The town couldn’t meet an April 12 deadline to settle a firefighter’s lawsuit claiming that municipal officials for years failed to address abuse by a superior in the department, court documents show. In requesting a third extension on behalf of both parties that day, an attorney for the firefighter noted that “[t]he plaintiff has signed off and delivered all documents necessary to resolve the matter, but the Town’s attorney advised plaintiff’s counsel this afternoon that it cannot sign off, complete its process and deliver its final documents until April 21, 2021.”

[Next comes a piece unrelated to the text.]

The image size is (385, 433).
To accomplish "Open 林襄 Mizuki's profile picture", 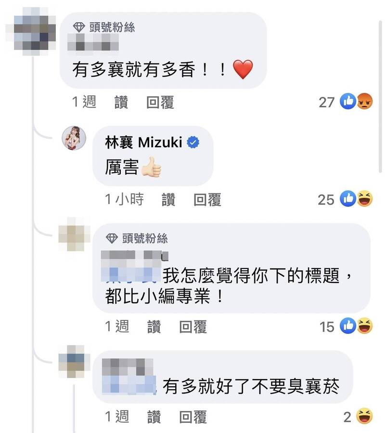I will tap(74, 138).
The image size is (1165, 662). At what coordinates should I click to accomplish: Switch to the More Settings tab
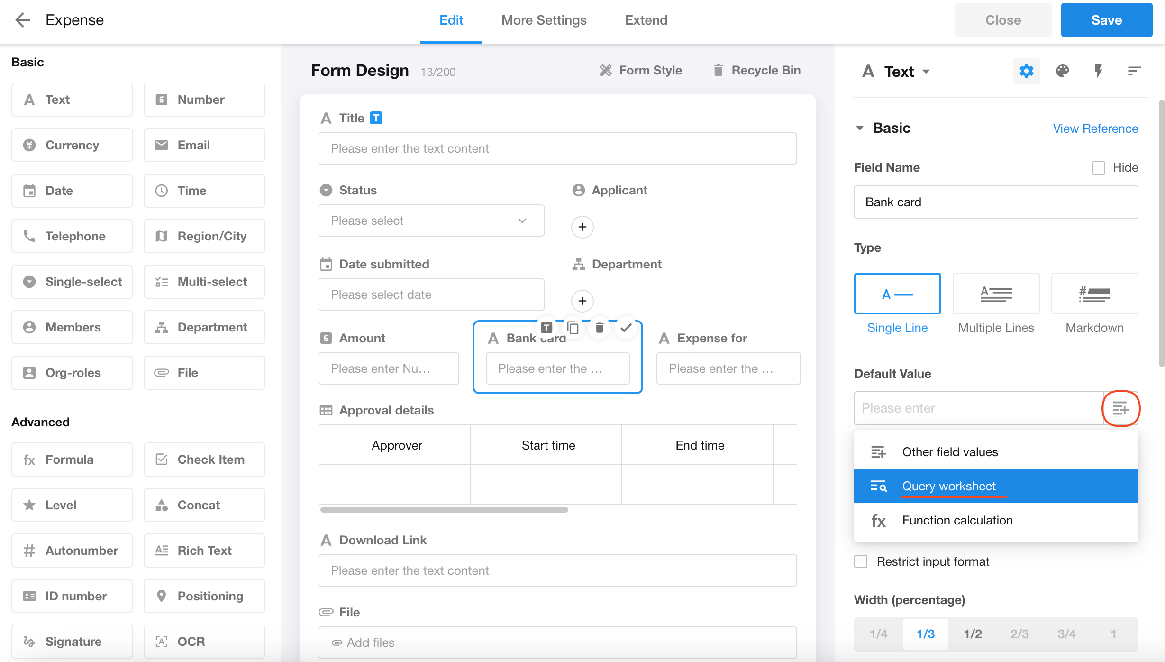[x=544, y=20]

“The parties do not anticipate that there will be any further extensions requested,” Shelton-based attorney Michael Lynch of Lynch Law Group LLC said in a joint motion filed in U.S. District Court. Though Judge Sarah A. L. Merriam agreed to extend the deadline for restoring the lawsuit to the docket to April 22, she wrote in her order, “The Court notes that the motion does not comply with Local Rule 7, which requires that any motion for extension of time be filed at least three business days in advance of the deadline.”
“The Court cautions counsel against assuming that the Court will generally be either able or willing to act on motions on such short notice in the future,” she said in the order. Filed in April against the town, the suit seeks damages on behalf of John Aniello, a 42-year-old white male hired as a full-time firefighter in 2006, according to a nine-count complaint. It claims that a captain in the New Canaan Fire Department over the course of nearly one dozen years made overtly racist and homomisic comments to the firefighter, while singling him out through criticisms, quashing his bids for promotion and hampering his ability to earn wages through overtime.
Aniello’s employment with the town ended Jan.